:: Entries provided ::
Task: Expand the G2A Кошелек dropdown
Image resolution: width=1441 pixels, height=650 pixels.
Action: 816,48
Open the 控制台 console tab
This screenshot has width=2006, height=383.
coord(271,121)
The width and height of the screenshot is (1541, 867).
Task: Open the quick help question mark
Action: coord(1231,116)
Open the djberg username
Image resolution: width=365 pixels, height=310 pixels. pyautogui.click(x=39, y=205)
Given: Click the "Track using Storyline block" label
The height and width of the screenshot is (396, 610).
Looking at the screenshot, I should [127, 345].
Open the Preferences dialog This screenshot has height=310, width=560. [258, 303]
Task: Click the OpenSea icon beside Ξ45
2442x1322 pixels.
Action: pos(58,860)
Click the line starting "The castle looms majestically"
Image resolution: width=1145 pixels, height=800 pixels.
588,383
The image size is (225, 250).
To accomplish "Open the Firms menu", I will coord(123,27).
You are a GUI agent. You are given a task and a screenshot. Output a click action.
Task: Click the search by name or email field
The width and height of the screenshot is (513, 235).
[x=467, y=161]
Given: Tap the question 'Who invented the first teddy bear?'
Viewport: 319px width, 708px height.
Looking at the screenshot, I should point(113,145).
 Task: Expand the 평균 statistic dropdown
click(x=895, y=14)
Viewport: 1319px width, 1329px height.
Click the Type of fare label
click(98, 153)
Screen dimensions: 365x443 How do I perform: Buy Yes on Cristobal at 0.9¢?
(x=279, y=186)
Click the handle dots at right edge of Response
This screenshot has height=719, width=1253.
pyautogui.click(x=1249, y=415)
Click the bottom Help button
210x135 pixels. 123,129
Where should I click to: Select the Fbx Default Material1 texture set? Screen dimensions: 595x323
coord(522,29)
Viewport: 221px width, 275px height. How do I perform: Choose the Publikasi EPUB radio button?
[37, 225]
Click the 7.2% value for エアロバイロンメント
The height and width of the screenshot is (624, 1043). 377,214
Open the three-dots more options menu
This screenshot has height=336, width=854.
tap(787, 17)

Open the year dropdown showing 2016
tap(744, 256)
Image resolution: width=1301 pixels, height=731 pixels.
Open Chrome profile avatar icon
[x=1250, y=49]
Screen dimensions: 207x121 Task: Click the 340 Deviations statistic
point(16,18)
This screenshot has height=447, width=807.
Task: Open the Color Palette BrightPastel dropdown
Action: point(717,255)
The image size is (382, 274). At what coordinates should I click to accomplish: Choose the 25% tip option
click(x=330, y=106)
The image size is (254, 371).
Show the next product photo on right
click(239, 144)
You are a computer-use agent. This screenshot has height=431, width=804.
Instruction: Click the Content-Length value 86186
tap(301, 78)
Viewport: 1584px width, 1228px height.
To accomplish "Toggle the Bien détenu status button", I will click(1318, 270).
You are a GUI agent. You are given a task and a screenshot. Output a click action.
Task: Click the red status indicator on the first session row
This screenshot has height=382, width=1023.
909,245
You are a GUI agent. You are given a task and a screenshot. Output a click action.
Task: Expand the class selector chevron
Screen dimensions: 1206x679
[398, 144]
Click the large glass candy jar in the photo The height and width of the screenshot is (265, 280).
:::
--- Your instructions ---
The full listing above is to be retyped exactly.

--- Answer section ---
Task: Expand the G2A Кошелек dropdown
Image resolution: width=1441 pixels, height=650 pixels.
Action: 816,48
Open the 控制台 console tab
This screenshot has width=2006, height=383.
coord(271,121)
The width and height of the screenshot is (1541, 867).
Task: Open the quick help question mark
Action: coord(1231,116)
Open the djberg username
Image resolution: width=365 pixels, height=310 pixels. pyautogui.click(x=39, y=205)
Given: Click the "Track using Storyline block" label
The height and width of the screenshot is (396, 610).
Looking at the screenshot, I should [127, 345].
Open the Preferences dialog This screenshot has height=310, width=560. [258, 303]
Task: Click the OpenSea icon beside Ξ45
2442x1322 pixels.
Action: pos(58,860)
Click the line starting "The castle looms majestically"
Image resolution: width=1145 pixels, height=800 pixels.
588,383
The image size is (225, 250).
To accomplish "Open the Firms menu", I will coord(123,27).
You are a GUI agent. You are given a task and a screenshot. Output a click action.
Task: Click the search by name or email field
The width and height of the screenshot is (513, 235).
[x=467, y=161]
Given: Tap the question 'Who invented the first teddy bear?'
Viewport: 319px width, 708px height.
Looking at the screenshot, I should point(113,145).
 Task: Expand the 평균 statistic dropdown
click(x=895, y=14)
Viewport: 1319px width, 1329px height.
Click the Type of fare label
click(98, 153)
Screen dimensions: 365x443 How do I perform: Buy Yes on Cristobal at 0.9¢?
(x=279, y=186)
Click the handle dots at right edge of Response
This screenshot has height=719, width=1253.
pyautogui.click(x=1249, y=415)
Click the bottom Help button
210x135 pixels. 123,129
Where should I click to: Select the Fbx Default Material1 texture set? Screen dimensions: 595x323
coord(522,29)
Viewport: 221px width, 275px height. How do I perform: Choose the Publikasi EPUB radio button?
[37, 225]
Click the 7.2% value for エアロバイロンメント
The height and width of the screenshot is (624, 1043). 377,214
Open the three-dots more options menu
This screenshot has height=336, width=854.
tap(787, 17)

Open the year dropdown showing 2016
tap(744, 256)
Image resolution: width=1301 pixels, height=731 pixels.
Open Chrome profile avatar icon
[x=1250, y=49]
Screen dimensions: 207x121 Task: Click the 340 Deviations statistic
point(16,18)
This screenshot has height=447, width=807.
Task: Open the Color Palette BrightPastel dropdown
Action: point(717,255)
The image size is (382, 274). At what coordinates should I click to accomplish: Choose the 25% tip option
click(x=330, y=106)
The image size is (254, 371).
Show the next product photo on right
click(239, 144)
You are a computer-use agent. This screenshot has height=431, width=804.
Instruction: Click the Content-Length value 86186
tap(301, 78)
Viewport: 1584px width, 1228px height.
To accomplish "Toggle the Bien détenu status button", I will click(1318, 270).
You are a GUI agent. You are given a task and a screenshot. Output a click action.
Task: Click the red status indicator on the first session row
This screenshot has height=382, width=1023.
909,245
You are a GUI agent. You are given a task and a screenshot. Output a click action.
Task: Expand the class selector chevron
Screen dimensions: 1206x679
[398, 144]
Click the large glass candy jar in the photo The height and width of the screenshot is (265, 280).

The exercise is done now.